** start RECORDS FOR THIS TASK **

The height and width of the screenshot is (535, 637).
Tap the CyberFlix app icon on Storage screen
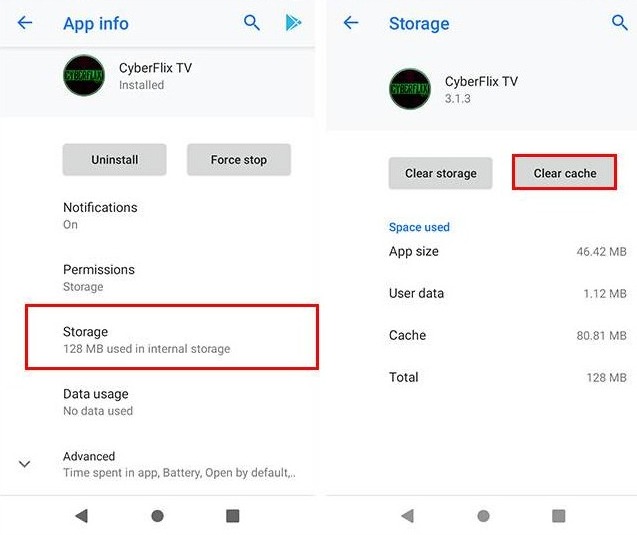(409, 89)
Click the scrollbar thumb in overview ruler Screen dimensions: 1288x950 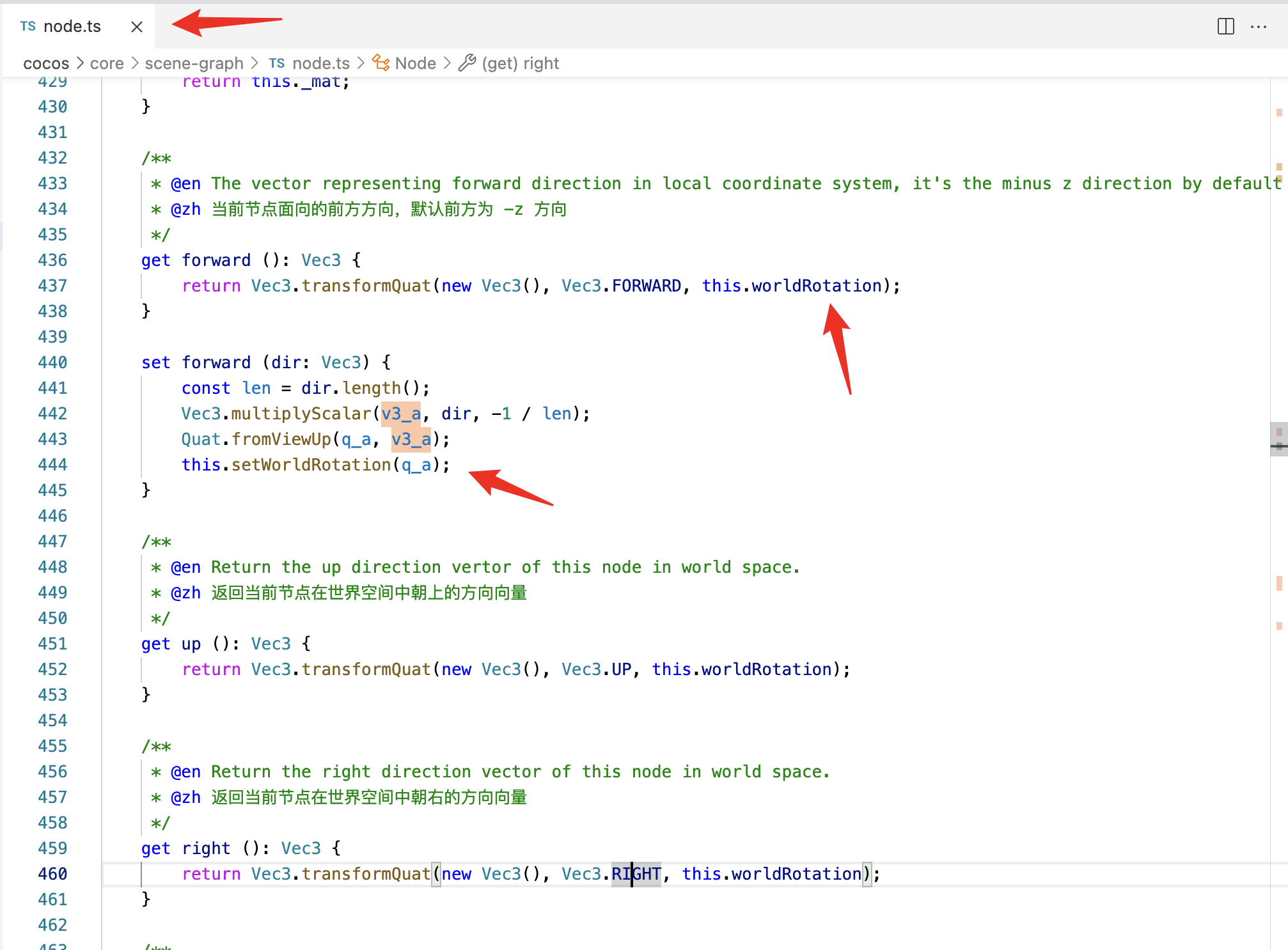pos(1278,439)
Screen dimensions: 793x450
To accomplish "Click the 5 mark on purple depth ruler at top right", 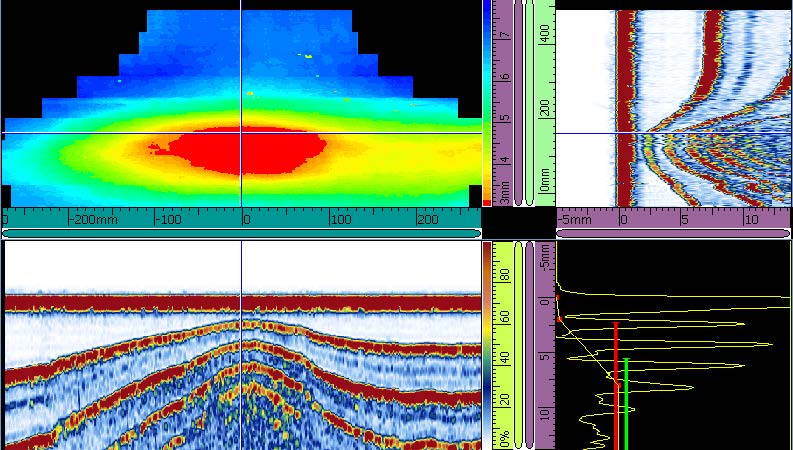I will (x=684, y=219).
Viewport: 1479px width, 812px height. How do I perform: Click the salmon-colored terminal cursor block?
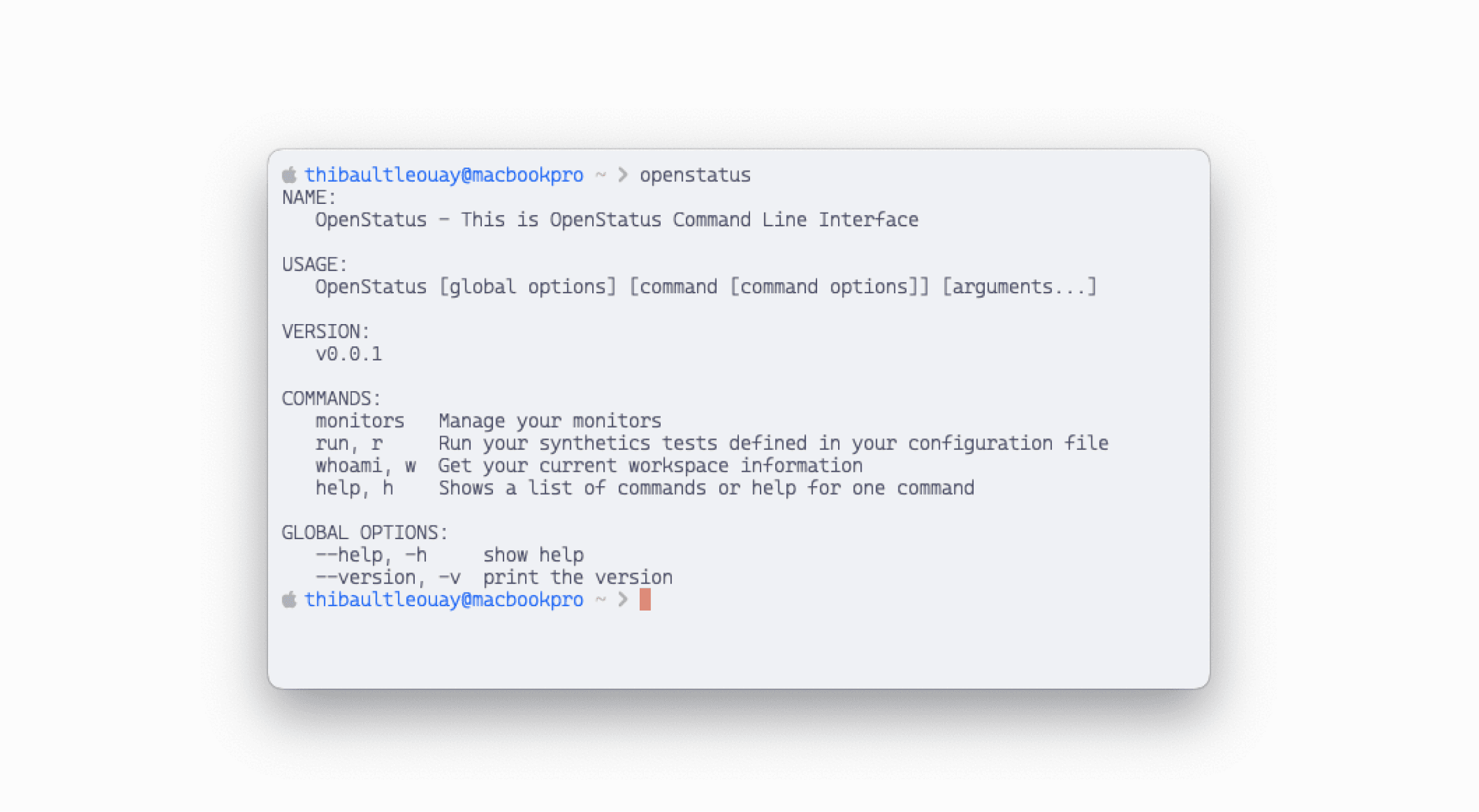(x=645, y=599)
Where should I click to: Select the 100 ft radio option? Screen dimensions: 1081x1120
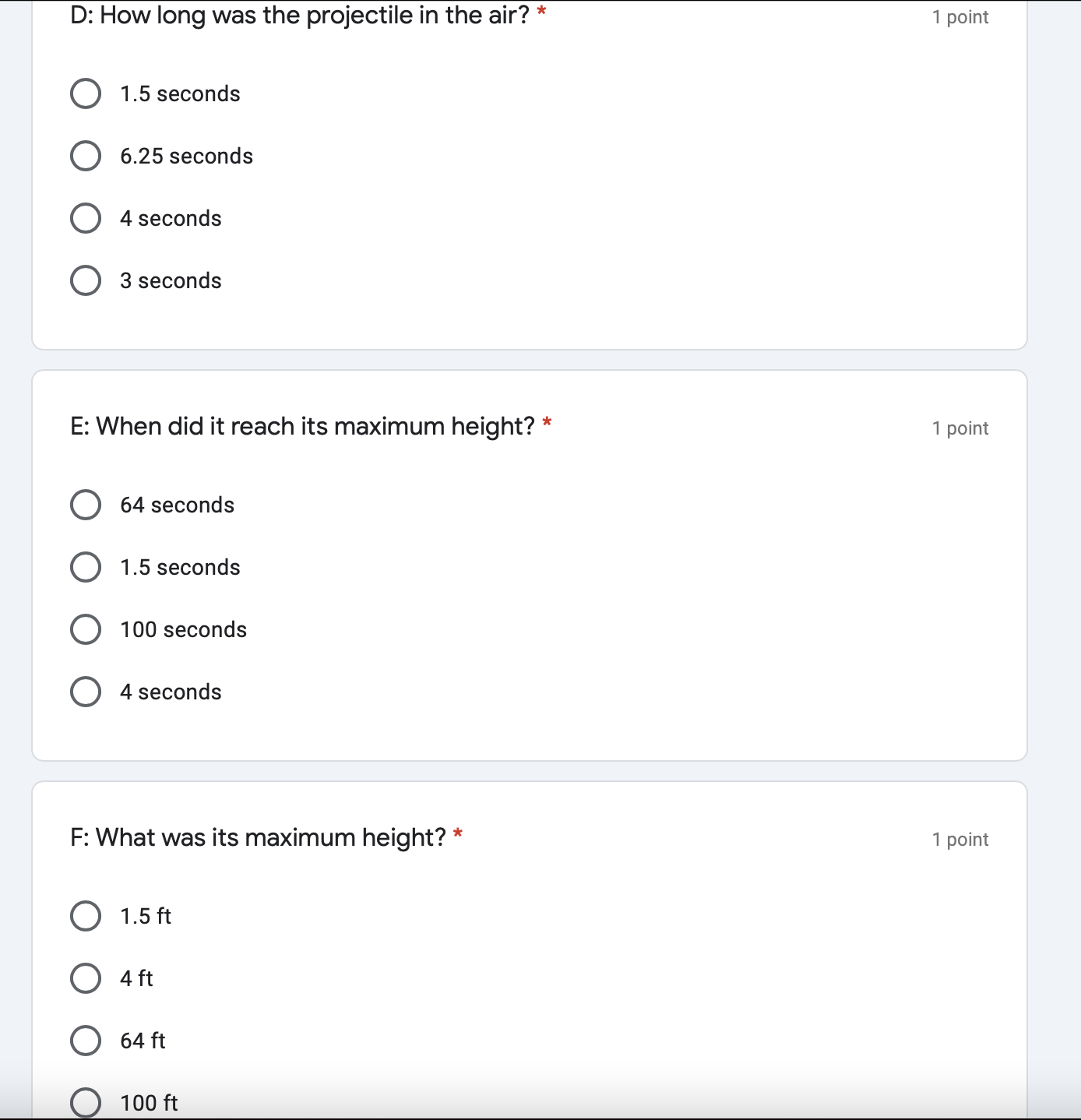pos(86,1103)
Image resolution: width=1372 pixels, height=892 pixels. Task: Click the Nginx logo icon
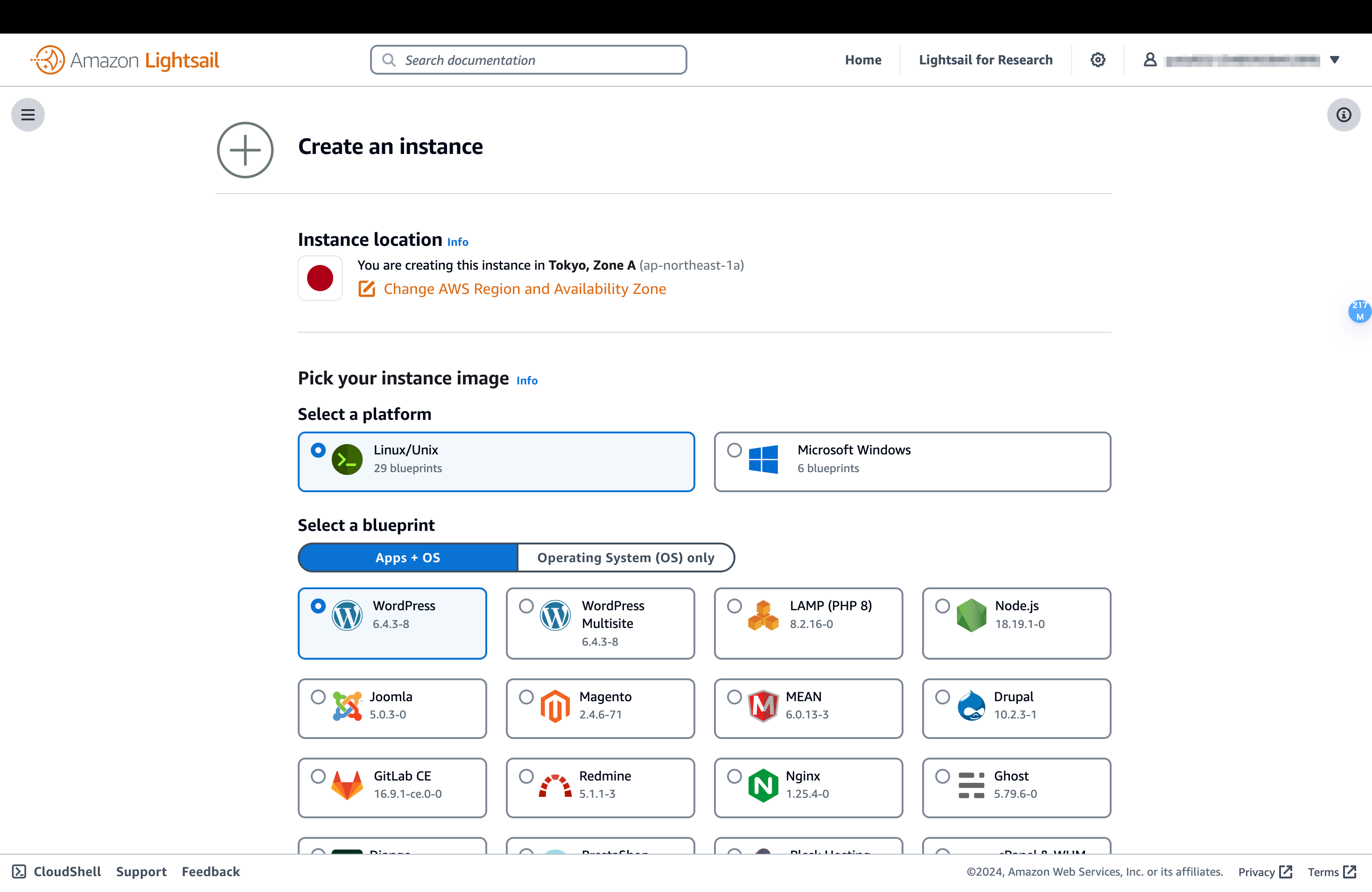[x=763, y=784]
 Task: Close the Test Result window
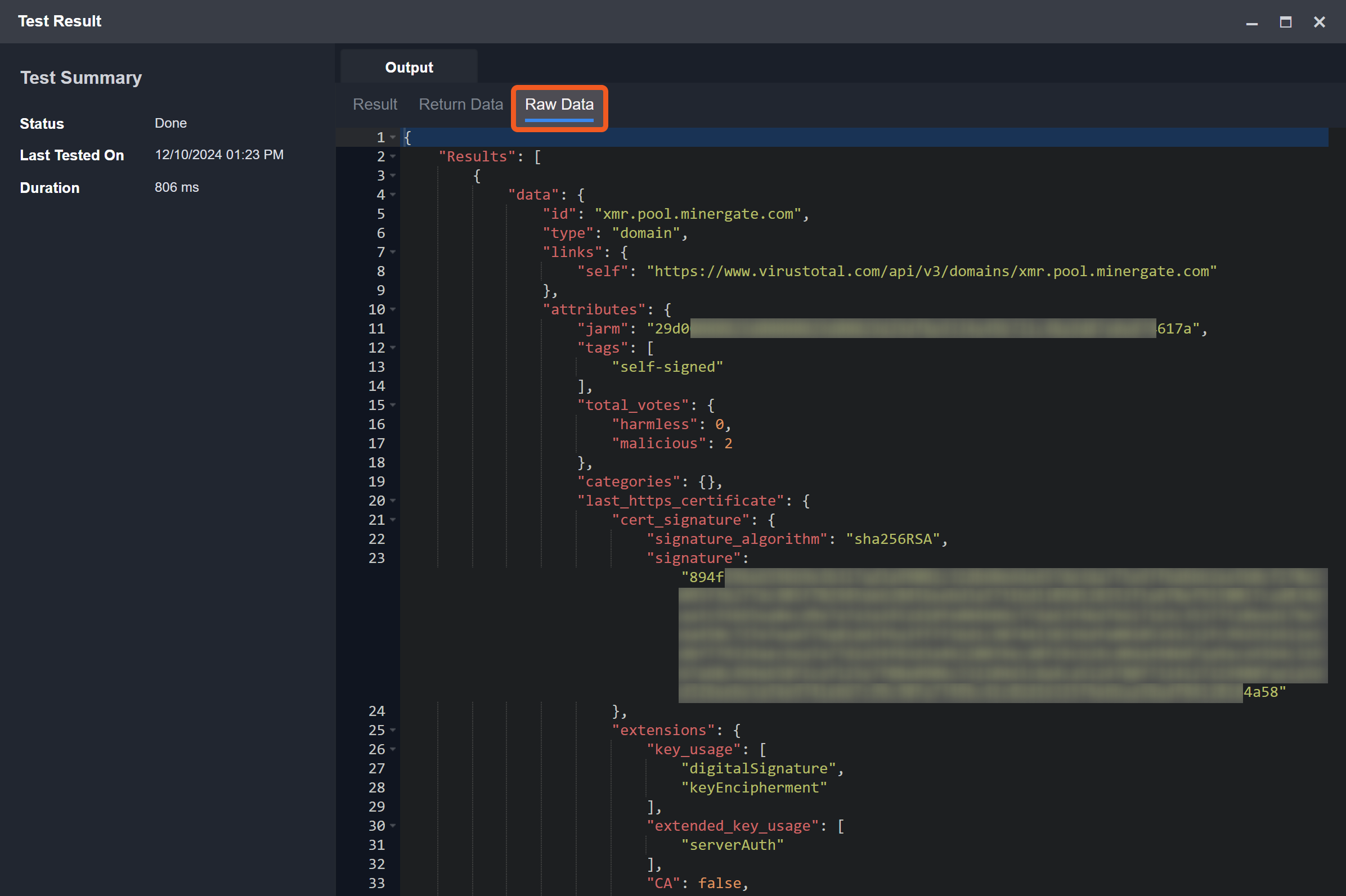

** end RECORDS FOR THIS TASK **

- _PROBLEM DETAILS_:
Copy each line of the material above that contains the string "height", treating uppercase and lowercase as different.

- _THE RESULT_:
The height and width of the screenshot is (535, 637).
Viewport: 1479px width, 812px height. How do I perform: Click the salmon-colored terminal cursor block?
Image resolution: width=1372 pixels, height=892 pixels. Task: Click the Nginx logo icon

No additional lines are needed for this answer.